During the NATO summit in December, the bloc confirmed that it is trying to learn how to deploy troops on the Russian borders as quickly as possible, he added.
The global situation remains unstable, and though the preconditions for a major war to break out have not been met, a large-scale military conflict is not impossible.
“Under such conditions, one cannot exclude the possibility of crises emerging, which could get out of control and escalate into a large-scale military conflict. The trends of the changing forms of armed warfare allow one to conclude that the wars of the future will be waged in all spheres. This is confirmed by the decisions of the NATO summit in London, where space was recognized as the fifth operating environment,” Krasnaya Zvezda cites Gerasimov as saying.
In spring 2020, the US Defense Department will send 20,000 soldiers to Europe for NATO exercises which will be the largest since the end of the Cold War, a senior Pentagon representative told Reuters last week.
According to the source, the decision was made in order to emphasize the US’s commitment to keep its obligations towards the other countries in the bloc.
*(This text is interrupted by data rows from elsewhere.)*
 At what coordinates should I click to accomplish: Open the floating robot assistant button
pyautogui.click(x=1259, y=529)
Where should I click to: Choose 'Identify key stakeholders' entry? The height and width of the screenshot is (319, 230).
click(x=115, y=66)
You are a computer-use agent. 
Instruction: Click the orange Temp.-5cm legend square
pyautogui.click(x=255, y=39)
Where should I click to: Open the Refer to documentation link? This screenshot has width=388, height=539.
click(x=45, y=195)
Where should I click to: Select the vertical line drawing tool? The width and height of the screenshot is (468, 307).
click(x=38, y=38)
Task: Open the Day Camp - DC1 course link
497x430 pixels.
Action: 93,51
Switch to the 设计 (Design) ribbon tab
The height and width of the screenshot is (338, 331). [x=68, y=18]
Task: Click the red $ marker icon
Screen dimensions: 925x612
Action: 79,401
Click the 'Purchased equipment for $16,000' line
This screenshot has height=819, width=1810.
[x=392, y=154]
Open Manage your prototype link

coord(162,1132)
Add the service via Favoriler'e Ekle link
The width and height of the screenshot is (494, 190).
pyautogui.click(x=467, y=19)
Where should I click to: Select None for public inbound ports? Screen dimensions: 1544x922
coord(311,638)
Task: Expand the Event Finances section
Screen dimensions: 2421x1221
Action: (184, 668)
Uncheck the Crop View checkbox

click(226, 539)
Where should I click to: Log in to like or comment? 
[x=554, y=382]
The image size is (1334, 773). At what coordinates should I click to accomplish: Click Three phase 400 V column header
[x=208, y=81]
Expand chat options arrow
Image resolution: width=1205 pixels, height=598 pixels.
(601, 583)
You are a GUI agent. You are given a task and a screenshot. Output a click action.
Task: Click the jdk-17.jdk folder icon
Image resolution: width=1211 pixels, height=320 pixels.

The maneuvers, scheduled for April-May next year, will be conducted in Germany and will be the largest since Exercise Reforger in the late 1980s.
At the time, in the wake of the collapse of the Soviet Union and the breakdown of the Warsaw Pact, the maneuvers were held under the slogan “Return of forces to Germany”. Now, their purpose is to demonstrate NATO’s ability to rapidly mobilize forces, said Major General Barre Seguin, who oversees joint alliance operations from the headquarters in Belgium.
A total of 37,000 soldiers will take part in the exercise, more than half of them US troops. NATO will test the option of rapidly deploying US troops across the Atlantic Ocean to Belgium, and from there marching east to Germany and Poland.
“We have not demonstrated this ability to rapidly mobilize and deploy forces across the Atlantic in the last 25 years or so,” said Seguin.
The last NATO summit was held in the UK from December 3-4 on the bloc’s 70th anniversary, and concluded with the adoption of a declaration in which the 29 countries emphasized the “inviolability of collective defense”, the “inseparability of the tie between Europe and North America”, and the principle that an attack on any alliance member will be considered an attack on all the rest.